Do this ▸ Format the rows below as a numbered list, starting with the line that contains "This screenshot has height=493, width=1165." and going through the end of the rows. Skip any blank lines and leave out the pictures.

Excerpted records ▸
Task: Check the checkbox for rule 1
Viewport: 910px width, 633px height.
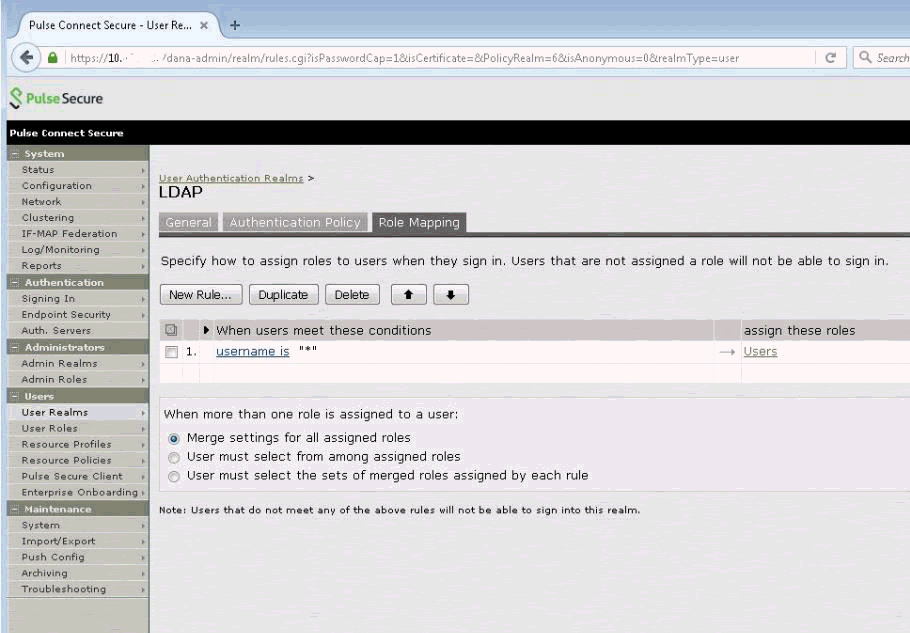Action: point(171,352)
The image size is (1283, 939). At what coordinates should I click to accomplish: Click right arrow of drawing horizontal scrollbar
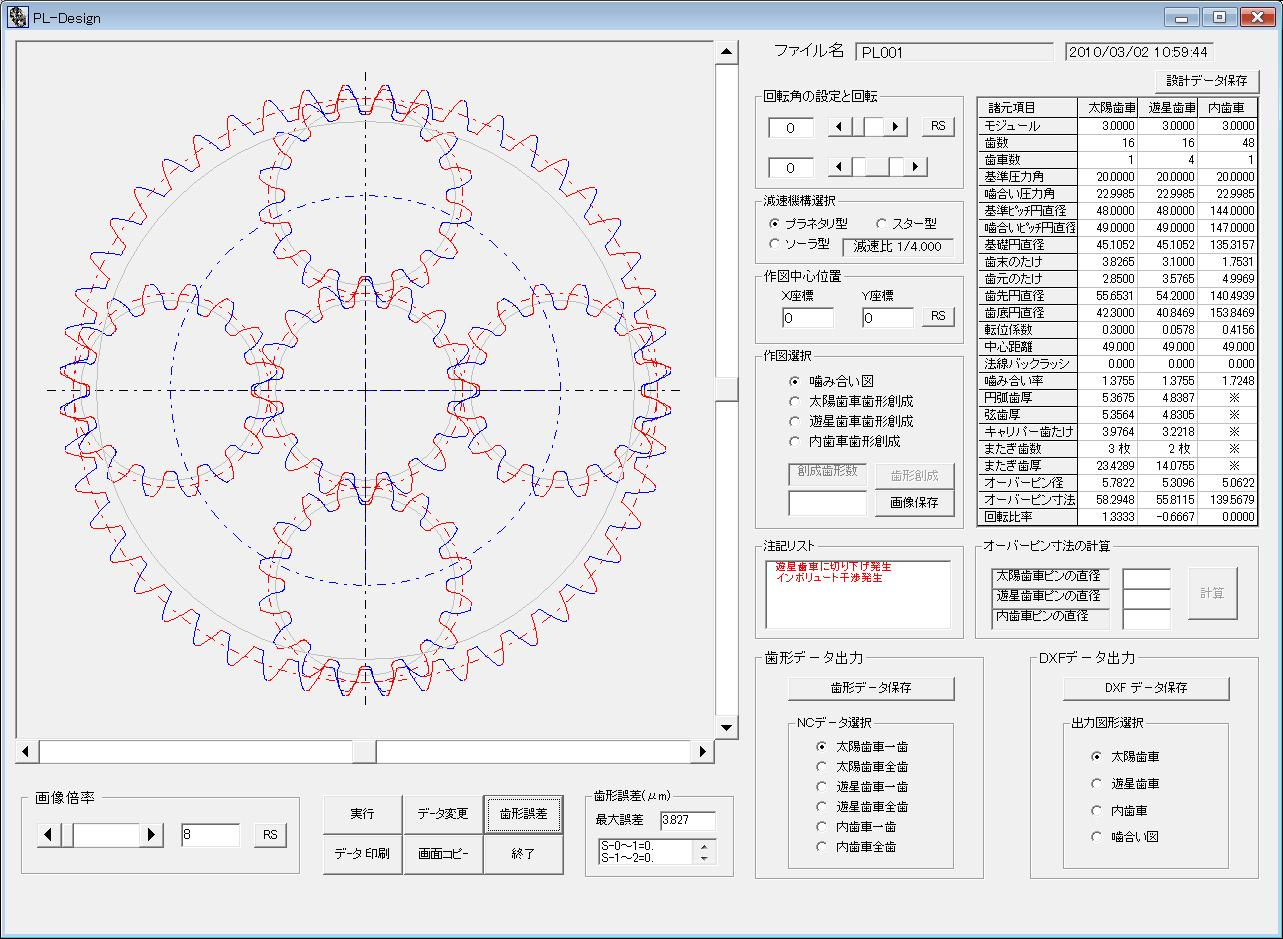tap(702, 751)
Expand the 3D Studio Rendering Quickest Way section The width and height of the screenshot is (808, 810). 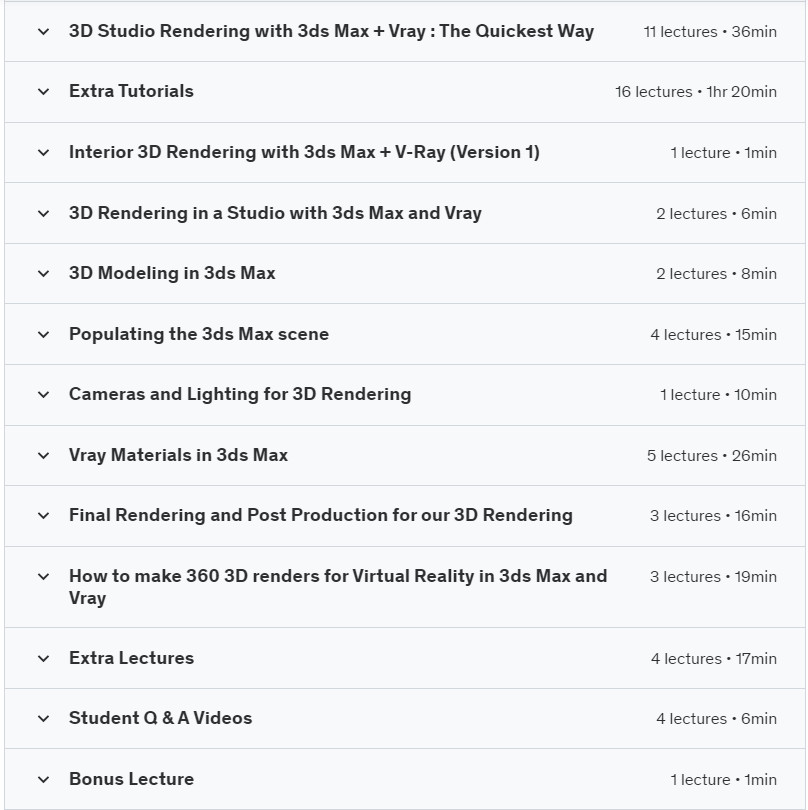coord(405,32)
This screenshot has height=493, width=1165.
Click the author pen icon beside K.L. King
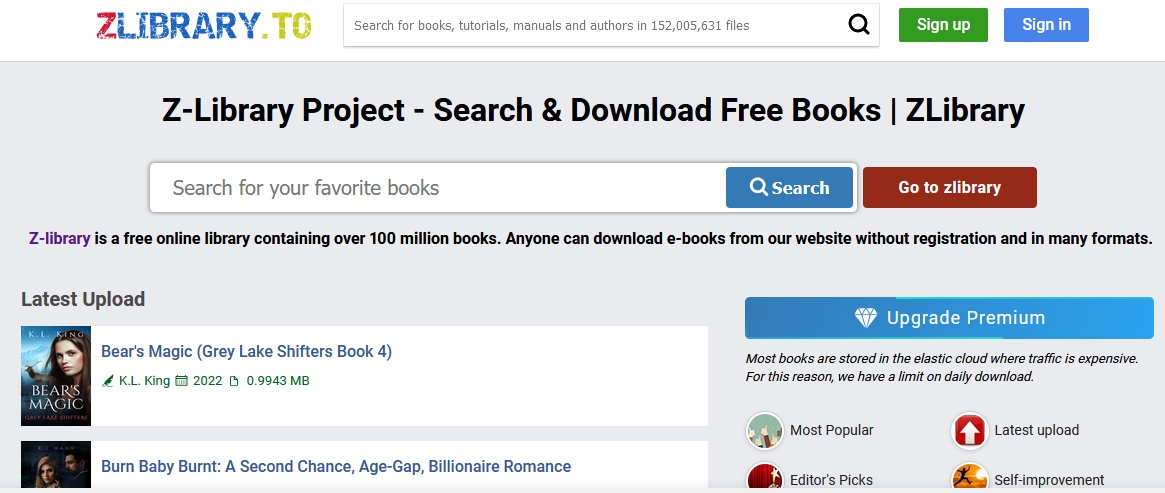click(x=108, y=381)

Expected answer ▸
1. This screenshot has height=493, width=1165.
2. Click the author pen icon beside K.L. King
3. click(x=108, y=381)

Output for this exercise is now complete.